What you need to do:
Set down, please, exactly the lines below that run from the line with "This screenshot has width=321, height=186." to the line with "Viewport: 1059px width, 595px height.", both lines included.

Given data:
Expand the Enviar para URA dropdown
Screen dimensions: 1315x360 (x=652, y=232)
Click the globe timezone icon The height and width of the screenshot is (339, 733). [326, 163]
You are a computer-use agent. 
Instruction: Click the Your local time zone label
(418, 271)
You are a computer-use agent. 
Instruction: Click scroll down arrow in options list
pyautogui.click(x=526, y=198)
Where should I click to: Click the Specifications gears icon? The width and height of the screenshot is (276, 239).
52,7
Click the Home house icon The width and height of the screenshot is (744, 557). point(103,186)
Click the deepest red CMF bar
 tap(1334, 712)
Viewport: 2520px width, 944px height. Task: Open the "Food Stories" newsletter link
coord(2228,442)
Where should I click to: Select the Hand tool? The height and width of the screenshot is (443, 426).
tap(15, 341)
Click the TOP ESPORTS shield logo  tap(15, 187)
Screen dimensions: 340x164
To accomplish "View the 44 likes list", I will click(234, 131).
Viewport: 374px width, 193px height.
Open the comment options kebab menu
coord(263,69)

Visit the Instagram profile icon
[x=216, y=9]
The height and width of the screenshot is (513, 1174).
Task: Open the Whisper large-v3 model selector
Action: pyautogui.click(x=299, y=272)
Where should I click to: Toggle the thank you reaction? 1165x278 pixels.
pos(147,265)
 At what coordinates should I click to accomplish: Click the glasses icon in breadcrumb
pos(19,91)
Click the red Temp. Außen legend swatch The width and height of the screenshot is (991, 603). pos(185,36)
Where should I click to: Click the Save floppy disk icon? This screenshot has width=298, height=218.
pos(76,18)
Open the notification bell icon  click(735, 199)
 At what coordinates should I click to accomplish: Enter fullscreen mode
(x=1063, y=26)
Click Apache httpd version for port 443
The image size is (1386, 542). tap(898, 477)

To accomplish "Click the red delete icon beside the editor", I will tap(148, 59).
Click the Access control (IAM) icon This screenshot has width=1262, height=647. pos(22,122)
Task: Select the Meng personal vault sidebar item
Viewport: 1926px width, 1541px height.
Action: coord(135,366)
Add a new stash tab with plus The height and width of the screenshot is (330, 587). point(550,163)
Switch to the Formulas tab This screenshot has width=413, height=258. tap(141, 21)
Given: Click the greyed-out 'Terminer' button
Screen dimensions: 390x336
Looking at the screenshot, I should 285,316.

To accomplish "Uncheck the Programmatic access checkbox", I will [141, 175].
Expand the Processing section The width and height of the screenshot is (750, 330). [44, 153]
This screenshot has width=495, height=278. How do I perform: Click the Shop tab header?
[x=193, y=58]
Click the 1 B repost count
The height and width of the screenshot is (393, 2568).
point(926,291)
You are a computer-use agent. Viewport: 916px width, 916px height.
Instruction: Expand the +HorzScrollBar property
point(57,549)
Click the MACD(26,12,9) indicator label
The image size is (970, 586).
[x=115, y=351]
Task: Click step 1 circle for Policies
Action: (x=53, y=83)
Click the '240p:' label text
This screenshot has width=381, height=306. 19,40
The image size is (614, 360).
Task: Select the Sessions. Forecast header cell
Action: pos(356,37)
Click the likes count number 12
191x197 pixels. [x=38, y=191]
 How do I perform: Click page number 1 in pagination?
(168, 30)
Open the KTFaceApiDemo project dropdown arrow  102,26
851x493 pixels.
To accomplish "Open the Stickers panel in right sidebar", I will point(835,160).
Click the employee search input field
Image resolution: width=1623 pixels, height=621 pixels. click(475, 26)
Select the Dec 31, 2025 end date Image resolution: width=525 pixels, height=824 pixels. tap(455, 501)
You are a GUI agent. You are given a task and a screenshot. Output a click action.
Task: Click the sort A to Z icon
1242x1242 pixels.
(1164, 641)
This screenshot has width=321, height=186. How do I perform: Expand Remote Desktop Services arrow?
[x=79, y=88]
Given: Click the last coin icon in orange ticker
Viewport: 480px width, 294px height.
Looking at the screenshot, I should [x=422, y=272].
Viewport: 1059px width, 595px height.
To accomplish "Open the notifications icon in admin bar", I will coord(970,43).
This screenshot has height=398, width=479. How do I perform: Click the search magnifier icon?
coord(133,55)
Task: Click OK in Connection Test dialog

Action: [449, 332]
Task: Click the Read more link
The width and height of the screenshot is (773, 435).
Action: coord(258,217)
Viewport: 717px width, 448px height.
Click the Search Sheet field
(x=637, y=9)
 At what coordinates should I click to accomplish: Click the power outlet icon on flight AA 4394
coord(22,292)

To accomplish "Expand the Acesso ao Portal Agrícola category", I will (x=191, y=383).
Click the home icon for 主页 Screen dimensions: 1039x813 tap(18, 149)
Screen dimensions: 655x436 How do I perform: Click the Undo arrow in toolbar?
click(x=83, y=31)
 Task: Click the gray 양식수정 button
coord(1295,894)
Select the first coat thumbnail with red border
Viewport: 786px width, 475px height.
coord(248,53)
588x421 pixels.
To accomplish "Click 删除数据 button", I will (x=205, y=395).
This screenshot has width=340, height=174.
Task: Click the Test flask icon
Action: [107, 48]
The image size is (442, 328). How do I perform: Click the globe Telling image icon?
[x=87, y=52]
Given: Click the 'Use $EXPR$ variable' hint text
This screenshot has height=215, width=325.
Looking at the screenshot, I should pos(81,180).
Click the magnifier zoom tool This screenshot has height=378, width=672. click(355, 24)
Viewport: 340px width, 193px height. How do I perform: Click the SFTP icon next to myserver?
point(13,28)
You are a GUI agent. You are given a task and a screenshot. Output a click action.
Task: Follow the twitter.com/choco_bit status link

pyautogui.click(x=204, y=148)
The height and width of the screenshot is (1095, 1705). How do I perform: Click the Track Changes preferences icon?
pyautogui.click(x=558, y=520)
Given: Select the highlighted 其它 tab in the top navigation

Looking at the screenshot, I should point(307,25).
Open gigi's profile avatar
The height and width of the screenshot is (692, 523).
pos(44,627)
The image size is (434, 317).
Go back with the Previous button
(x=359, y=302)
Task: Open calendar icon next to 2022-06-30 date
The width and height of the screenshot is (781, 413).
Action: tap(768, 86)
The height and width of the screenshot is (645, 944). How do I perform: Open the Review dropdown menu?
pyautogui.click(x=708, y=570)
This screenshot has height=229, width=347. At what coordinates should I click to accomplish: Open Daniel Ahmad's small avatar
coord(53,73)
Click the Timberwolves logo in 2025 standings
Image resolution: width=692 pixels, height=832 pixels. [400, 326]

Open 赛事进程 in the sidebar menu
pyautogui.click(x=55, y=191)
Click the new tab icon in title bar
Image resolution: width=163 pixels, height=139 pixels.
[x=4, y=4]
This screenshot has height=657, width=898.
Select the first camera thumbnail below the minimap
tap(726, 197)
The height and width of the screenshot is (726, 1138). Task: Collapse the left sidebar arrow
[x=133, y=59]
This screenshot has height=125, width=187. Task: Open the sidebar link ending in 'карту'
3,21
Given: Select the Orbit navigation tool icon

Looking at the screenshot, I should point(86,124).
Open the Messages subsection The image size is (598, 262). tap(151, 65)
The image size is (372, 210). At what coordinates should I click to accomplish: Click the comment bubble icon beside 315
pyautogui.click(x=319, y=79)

Output below:
This screenshot has width=321, height=186. How do I perform: Expand Remote Desktop Services arrow?
[x=79, y=88]
Given: Click the last coin icon in orange ticker
Viewport: 480px width, 294px height.
Looking at the screenshot, I should [x=422, y=272].
Viewport: 1059px width, 595px height.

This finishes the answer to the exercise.